• _Requirements_:
**A)** According to the remarks on the appropriations bill, by how much has the bill's appropriation level increased over the past ten years?
**B)** Continue the remarks on the appropriations bill from the point where they stop.

• _Selected text_:
>> BEGIN
Let us be clear. This has nothing to do with the deficit and everything to do with the ideological preferences of the Majority. Today, the defense appropriations bill is on the floor with an allocation billions of dollars above the budget agreement.
Meanwhile, this appropriations bill that deals with families, women, children and the health and fabric of our nation has taken the brunt of the Republican reductions. This is a choice made by the Majority.
That is why there has been no collaboration between us with this bill. Because everyone in this room knows that the Majority has chosen to shortchange these important priorities from the very beginning. That is a shame for the process and for the committee.
Some allege that this appropriations bill must be cut because of the deficit. That is baloney. Over the past ten years, the appropriation level for this bill has increased by 27 percent. At the same time, prices have risen by 25 percent and the population has grown by nine percent. So if you adjust the appropriation level for inflation, this bill has only grown by two percent over the past ten years -- in other words, it has basically been flat. And, if you adjust for inflation and population growth, this bill has actually shrunk by seven percent since 2002.
>> END
• _Source excerpt_:
>> BEGIN
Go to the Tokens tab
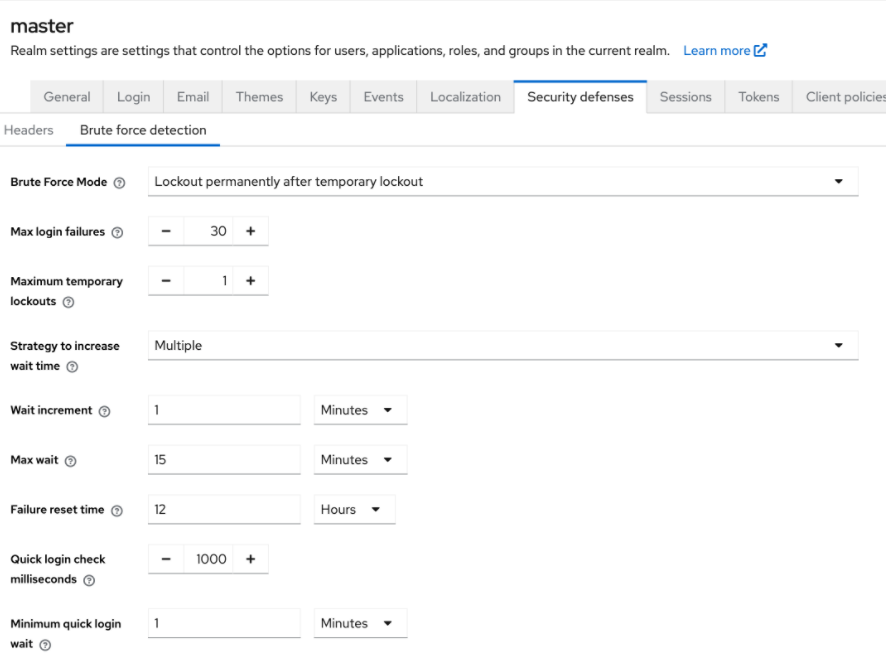The image size is (886, 662). click(758, 97)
>> END
• _Task responses_:
**A)** 27 percent.

**B)**
The Majority would have it shrink further. Once again -- and for the thirty-second time in this Congress -- this bill attempts to eliminate funding to, and I quote, "implement, administer, enforce, or further the provisions of" the Affordable Care Act. It would basically stop, among other things, preventive health care services for women and families, coverage for children with pre-existing conditions, and closing the drug donut hole for seniors. This is wrong for women, wrong for children, and wrong for seniors. Shame on you.
In addition, this bill reduces funding for other programs that are vitally important to the health and well-being of women, families and children, particularly among the most vulnerable in our society.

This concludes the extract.